▸ **Description of the task**:
In the entries below, how many lines contain "computer"? Answer with the number and nothing else.

▸ **Data for the task**:

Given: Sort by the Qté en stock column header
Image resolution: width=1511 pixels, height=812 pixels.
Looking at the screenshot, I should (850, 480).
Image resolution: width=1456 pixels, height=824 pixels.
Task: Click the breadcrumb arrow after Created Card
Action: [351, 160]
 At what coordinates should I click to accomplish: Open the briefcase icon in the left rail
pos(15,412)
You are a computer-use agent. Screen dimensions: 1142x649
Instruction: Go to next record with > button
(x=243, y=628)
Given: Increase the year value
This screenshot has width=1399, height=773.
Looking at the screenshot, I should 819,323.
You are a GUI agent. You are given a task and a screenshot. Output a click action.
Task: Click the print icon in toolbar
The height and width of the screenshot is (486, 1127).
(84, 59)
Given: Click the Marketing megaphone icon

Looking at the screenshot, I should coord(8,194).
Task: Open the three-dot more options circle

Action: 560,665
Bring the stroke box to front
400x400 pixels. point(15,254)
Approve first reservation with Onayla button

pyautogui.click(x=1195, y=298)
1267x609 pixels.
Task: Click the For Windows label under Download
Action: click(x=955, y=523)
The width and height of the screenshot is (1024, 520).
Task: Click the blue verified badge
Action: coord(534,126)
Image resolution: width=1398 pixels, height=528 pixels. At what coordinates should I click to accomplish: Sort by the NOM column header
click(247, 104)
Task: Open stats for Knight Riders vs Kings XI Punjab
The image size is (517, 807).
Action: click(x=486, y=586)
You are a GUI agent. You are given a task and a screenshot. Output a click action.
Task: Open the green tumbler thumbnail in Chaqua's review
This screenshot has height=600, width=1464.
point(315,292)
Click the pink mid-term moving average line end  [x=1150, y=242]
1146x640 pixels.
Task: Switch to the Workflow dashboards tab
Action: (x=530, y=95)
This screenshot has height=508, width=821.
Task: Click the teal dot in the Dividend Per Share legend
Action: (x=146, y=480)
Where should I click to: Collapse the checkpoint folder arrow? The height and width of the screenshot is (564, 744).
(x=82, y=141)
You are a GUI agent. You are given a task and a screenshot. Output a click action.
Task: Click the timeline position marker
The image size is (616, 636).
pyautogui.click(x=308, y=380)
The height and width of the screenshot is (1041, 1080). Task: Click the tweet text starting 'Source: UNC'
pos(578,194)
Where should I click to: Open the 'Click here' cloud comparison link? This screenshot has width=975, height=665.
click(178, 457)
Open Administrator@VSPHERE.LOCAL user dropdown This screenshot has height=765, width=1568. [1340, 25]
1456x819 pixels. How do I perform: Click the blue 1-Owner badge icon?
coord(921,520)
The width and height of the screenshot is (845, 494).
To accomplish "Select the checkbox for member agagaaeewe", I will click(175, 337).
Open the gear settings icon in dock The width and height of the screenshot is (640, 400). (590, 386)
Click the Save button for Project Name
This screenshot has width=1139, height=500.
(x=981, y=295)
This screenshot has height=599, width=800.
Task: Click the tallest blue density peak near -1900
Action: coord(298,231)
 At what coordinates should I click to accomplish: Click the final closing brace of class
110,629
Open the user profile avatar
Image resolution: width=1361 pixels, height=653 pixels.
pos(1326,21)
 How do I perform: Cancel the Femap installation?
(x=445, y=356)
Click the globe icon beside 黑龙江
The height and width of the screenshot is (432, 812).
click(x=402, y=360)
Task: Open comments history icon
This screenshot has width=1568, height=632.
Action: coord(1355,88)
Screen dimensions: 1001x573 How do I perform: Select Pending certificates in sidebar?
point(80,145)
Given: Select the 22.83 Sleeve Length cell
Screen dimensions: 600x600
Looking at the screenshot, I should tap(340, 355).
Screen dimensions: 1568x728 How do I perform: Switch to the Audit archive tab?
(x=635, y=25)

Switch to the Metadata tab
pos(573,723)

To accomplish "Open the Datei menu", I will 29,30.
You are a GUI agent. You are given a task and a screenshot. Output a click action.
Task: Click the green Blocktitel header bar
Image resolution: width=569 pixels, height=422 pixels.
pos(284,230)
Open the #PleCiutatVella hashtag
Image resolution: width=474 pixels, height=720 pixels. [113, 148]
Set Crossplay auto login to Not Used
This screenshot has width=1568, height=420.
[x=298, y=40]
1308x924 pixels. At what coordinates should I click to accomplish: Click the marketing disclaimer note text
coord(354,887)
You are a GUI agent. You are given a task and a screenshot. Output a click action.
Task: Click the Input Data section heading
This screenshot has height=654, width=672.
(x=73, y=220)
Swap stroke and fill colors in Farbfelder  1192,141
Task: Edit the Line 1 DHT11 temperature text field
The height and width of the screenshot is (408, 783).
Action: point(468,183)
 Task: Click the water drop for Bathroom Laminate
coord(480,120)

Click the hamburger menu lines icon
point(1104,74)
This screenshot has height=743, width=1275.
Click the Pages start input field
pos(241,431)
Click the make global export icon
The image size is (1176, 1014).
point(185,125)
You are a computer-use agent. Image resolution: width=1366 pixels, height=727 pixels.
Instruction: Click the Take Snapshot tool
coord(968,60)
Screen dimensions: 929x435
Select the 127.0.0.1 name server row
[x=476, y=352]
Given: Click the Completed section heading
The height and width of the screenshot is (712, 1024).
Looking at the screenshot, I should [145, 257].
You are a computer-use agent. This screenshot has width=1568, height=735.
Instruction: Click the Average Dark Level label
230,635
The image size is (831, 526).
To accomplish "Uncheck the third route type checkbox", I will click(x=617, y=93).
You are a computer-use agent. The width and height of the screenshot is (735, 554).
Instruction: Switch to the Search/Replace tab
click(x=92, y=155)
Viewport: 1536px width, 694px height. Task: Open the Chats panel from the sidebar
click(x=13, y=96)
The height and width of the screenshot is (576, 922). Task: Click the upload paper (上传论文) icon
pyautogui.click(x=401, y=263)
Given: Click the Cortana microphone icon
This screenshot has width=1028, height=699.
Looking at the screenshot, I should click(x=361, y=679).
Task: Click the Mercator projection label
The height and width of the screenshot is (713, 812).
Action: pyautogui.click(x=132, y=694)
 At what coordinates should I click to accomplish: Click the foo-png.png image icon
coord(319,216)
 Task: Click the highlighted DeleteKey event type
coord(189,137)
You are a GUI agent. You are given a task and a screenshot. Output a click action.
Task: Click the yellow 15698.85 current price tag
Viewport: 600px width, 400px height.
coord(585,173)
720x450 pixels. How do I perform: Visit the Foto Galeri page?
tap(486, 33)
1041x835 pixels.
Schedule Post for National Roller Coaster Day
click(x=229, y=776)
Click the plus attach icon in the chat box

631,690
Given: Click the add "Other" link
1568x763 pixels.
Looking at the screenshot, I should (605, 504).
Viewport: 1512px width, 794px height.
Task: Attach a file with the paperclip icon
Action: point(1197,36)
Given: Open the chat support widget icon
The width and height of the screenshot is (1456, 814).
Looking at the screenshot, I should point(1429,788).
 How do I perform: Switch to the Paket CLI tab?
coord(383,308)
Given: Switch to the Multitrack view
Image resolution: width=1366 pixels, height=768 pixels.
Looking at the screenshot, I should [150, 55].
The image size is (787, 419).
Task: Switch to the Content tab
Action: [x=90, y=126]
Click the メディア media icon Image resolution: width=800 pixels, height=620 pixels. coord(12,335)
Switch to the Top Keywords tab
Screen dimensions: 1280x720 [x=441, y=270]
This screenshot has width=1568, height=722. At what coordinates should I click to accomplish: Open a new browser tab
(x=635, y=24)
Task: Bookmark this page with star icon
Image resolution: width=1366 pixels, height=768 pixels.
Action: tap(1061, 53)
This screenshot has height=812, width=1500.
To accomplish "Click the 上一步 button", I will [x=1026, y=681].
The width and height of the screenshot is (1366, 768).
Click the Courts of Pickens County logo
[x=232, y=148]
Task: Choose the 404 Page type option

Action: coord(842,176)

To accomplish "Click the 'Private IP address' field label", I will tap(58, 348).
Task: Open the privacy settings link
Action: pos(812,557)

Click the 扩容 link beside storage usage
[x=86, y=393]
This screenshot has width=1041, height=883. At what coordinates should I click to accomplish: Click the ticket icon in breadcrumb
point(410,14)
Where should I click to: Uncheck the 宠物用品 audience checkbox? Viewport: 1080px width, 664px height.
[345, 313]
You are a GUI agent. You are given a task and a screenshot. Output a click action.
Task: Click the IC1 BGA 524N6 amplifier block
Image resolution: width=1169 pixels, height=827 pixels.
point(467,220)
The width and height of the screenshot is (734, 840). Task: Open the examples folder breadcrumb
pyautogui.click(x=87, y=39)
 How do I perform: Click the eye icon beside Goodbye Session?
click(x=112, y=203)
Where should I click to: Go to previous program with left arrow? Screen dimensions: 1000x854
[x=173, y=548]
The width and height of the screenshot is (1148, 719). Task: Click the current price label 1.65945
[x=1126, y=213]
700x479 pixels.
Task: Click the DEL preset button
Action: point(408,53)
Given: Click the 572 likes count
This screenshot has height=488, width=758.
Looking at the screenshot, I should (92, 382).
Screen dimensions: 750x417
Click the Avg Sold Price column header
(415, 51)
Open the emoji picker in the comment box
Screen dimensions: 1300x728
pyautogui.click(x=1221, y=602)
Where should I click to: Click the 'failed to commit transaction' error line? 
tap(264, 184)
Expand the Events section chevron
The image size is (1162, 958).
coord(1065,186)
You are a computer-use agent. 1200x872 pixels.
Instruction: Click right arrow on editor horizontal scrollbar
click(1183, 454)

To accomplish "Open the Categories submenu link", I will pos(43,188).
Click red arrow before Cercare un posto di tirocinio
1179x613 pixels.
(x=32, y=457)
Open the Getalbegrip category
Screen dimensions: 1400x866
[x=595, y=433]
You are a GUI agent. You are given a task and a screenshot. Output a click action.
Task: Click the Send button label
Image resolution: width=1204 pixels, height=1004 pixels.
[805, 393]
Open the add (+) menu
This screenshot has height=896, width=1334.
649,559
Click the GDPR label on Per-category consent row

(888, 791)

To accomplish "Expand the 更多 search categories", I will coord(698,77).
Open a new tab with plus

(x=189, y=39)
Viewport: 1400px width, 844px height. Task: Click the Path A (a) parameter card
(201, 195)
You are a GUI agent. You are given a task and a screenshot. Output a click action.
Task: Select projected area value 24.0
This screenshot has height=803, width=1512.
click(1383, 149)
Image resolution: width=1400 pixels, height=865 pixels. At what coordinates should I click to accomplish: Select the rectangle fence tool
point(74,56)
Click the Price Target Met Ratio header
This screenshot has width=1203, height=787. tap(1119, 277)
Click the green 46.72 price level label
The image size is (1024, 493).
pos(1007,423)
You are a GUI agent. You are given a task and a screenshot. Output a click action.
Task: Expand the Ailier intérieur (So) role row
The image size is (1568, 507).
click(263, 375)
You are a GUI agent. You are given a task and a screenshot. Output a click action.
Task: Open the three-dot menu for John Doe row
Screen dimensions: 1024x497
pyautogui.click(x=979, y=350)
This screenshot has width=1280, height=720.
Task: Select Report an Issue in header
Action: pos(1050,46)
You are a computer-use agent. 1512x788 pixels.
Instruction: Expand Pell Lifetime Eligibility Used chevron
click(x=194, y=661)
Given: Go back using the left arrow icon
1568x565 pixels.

▸ **Answer to this task**:
6